** Directions for this task **
Transcribe exactly the line in which "Amministrazione [button] (1620, 217)" occurs, plus every line that comes after it up to the end of the entries.

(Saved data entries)
§ §
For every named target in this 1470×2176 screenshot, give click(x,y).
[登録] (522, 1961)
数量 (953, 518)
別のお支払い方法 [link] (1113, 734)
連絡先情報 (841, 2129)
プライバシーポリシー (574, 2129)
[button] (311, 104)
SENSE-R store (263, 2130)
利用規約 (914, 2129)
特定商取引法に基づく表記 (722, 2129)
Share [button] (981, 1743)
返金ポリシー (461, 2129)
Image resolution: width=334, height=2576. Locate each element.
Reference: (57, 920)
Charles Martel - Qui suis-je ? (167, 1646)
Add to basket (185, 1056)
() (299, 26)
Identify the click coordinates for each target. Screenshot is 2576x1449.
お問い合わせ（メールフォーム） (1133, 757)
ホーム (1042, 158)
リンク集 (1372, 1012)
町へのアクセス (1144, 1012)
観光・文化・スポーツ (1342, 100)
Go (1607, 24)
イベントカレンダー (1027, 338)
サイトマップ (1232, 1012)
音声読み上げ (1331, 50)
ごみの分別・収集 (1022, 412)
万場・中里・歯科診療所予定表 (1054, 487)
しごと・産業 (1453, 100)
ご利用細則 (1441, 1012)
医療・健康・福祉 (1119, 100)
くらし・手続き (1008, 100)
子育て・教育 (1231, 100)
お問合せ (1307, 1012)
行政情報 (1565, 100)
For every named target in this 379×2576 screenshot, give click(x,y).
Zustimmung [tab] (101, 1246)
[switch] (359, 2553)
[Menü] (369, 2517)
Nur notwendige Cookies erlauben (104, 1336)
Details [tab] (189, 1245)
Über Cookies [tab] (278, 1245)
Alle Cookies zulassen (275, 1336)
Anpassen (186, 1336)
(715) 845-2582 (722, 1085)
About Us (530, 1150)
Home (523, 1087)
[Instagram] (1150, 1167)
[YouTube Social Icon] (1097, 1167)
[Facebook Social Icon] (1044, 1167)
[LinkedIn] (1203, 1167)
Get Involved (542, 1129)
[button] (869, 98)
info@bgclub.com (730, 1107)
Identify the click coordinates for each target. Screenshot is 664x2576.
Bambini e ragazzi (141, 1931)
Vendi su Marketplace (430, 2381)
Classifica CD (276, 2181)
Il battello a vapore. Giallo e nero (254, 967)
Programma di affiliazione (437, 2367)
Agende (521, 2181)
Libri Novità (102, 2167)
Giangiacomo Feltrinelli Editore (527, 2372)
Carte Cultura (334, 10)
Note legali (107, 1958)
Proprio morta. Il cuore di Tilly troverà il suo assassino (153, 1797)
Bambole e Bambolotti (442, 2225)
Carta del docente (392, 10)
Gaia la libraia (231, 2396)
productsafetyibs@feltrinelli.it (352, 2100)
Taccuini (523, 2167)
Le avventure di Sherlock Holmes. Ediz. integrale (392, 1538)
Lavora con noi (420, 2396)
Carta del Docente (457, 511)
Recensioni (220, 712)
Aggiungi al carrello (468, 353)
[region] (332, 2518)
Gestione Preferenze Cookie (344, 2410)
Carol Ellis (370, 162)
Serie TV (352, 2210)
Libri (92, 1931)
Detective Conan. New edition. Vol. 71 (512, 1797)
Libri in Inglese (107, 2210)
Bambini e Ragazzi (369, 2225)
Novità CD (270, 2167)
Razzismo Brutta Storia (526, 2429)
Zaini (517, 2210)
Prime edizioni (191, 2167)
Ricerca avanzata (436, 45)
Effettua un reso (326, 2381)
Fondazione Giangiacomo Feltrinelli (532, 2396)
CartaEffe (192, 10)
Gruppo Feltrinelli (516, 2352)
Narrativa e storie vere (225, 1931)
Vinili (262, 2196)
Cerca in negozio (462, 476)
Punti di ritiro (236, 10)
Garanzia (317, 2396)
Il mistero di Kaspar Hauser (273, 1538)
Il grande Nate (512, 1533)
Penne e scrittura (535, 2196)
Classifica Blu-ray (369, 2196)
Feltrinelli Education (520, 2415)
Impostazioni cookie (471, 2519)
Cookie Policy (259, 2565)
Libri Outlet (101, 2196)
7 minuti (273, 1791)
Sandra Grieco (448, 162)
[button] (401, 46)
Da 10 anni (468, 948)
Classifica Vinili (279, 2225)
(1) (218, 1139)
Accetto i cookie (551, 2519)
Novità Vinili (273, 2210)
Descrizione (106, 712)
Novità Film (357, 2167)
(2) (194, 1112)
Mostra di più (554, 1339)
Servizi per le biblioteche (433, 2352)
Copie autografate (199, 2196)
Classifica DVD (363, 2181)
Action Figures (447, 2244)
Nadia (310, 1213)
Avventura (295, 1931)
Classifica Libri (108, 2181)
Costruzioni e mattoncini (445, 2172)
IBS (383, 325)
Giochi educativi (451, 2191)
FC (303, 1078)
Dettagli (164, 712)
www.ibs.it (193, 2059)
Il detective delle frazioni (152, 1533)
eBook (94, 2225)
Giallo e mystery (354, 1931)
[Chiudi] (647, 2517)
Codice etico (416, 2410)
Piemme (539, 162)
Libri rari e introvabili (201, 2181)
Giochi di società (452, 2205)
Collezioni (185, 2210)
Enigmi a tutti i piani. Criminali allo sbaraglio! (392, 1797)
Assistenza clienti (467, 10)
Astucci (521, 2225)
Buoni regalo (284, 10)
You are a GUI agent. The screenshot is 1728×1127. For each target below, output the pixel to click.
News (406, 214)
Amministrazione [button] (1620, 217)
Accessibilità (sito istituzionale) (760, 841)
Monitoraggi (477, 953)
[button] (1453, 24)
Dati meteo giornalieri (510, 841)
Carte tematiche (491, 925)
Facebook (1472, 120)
§ §
** Response area **
Amministrazione [button] (1620, 217)
Accessibilità (sito istituzionale) (760, 841)
Monitoraggi (477, 953)
[button] (1453, 24)
Dati meteo giornalieri (510, 841)
Carte tematiche (491, 925)
Facebook (1472, 120)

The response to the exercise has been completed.